Data extracted from a collection:
+-------+
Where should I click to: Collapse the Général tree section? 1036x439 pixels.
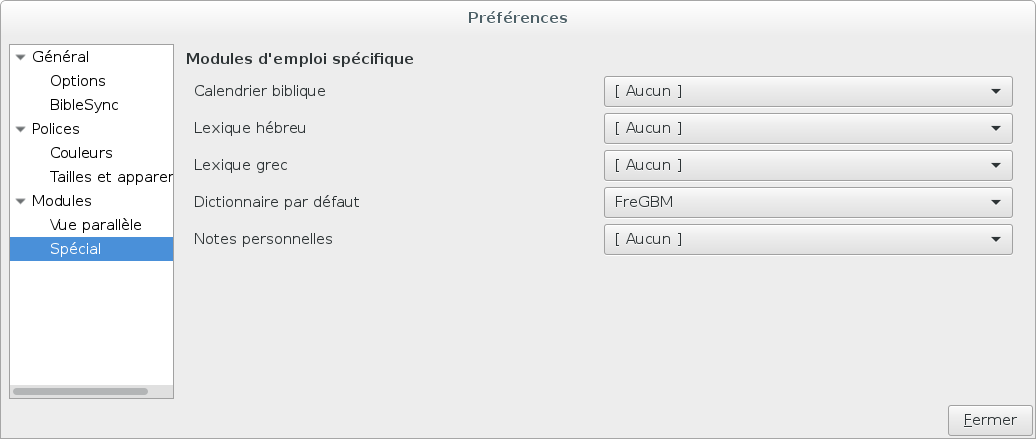(20, 58)
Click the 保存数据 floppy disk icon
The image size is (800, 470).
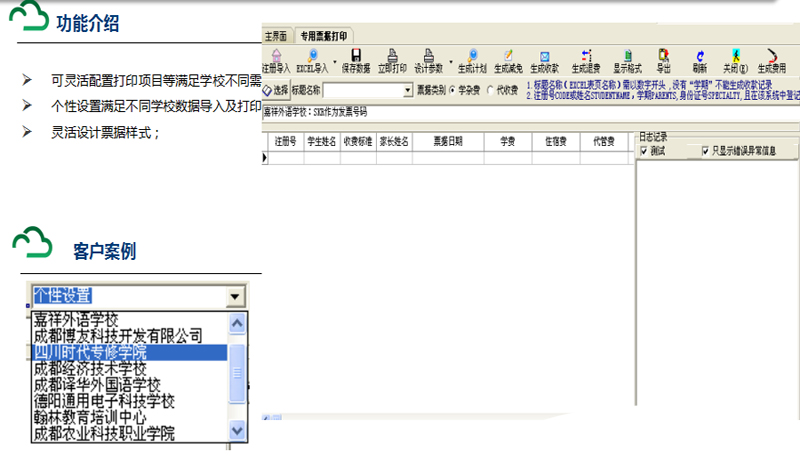[x=355, y=60]
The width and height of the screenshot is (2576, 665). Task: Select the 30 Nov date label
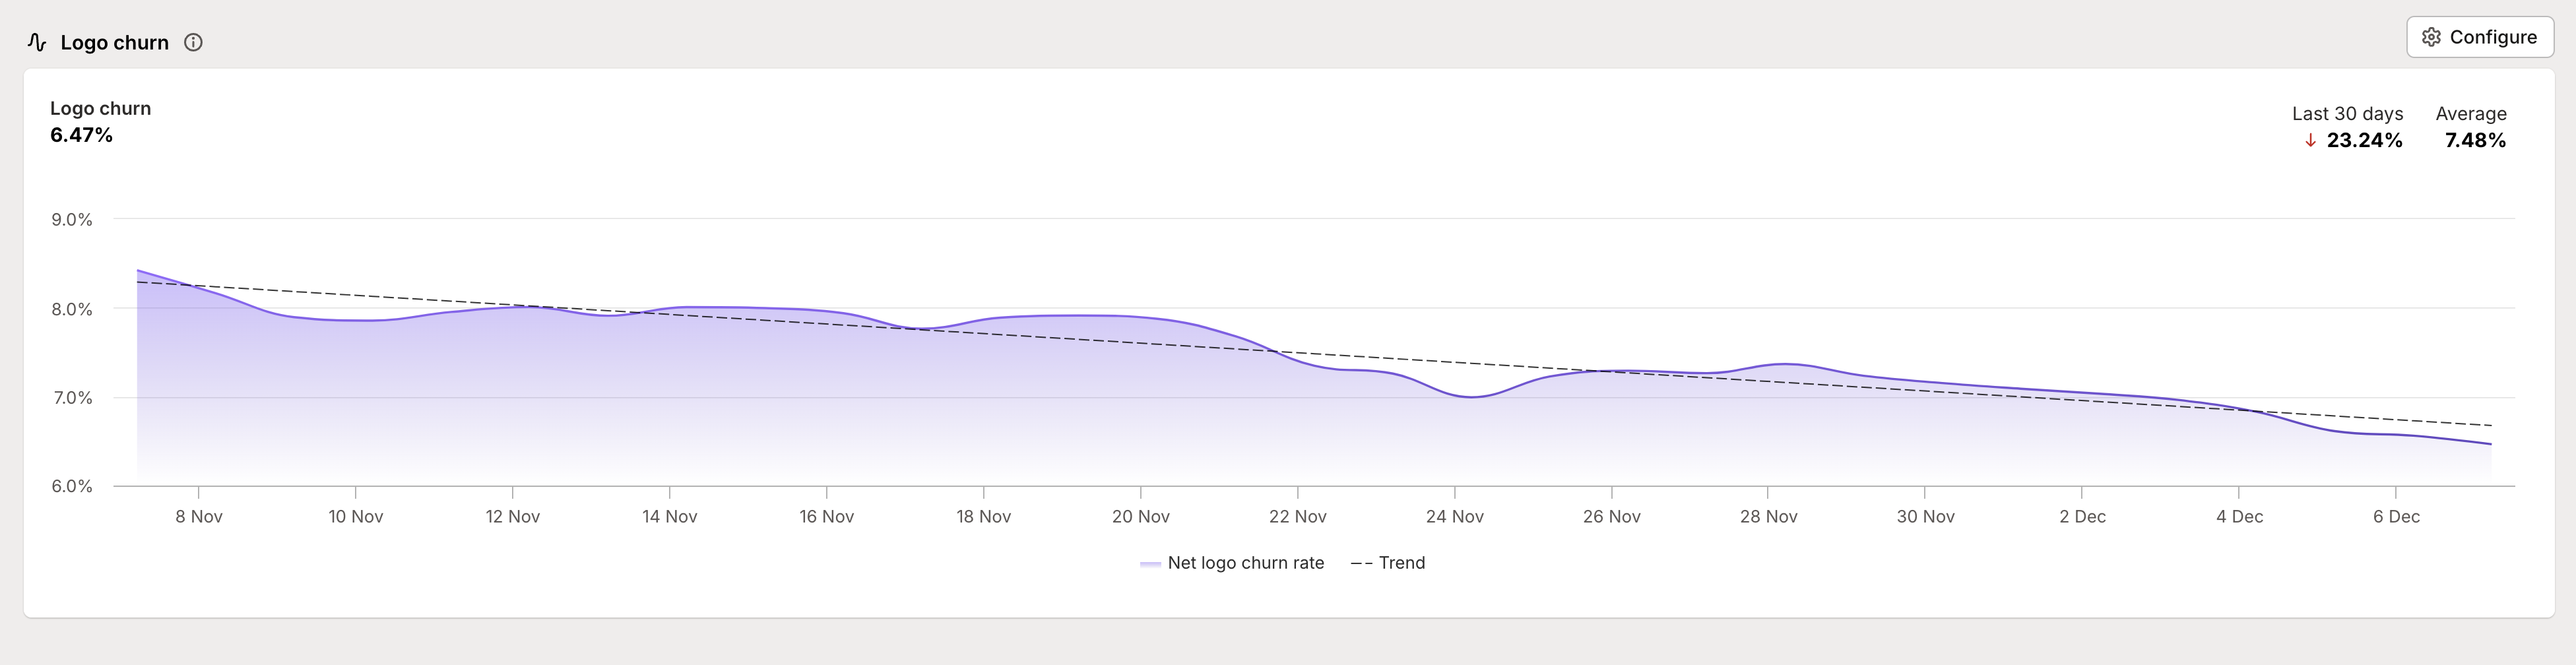point(1925,516)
+-------+
** What the task requires **
Set down only the lines from the one with "The width and" through the end of the entries, exactly as they appear, leaving out each picture.

** Task output **
The width and height of the screenshot is (2576, 665). Task: Select the 30 Nov date label
point(1925,516)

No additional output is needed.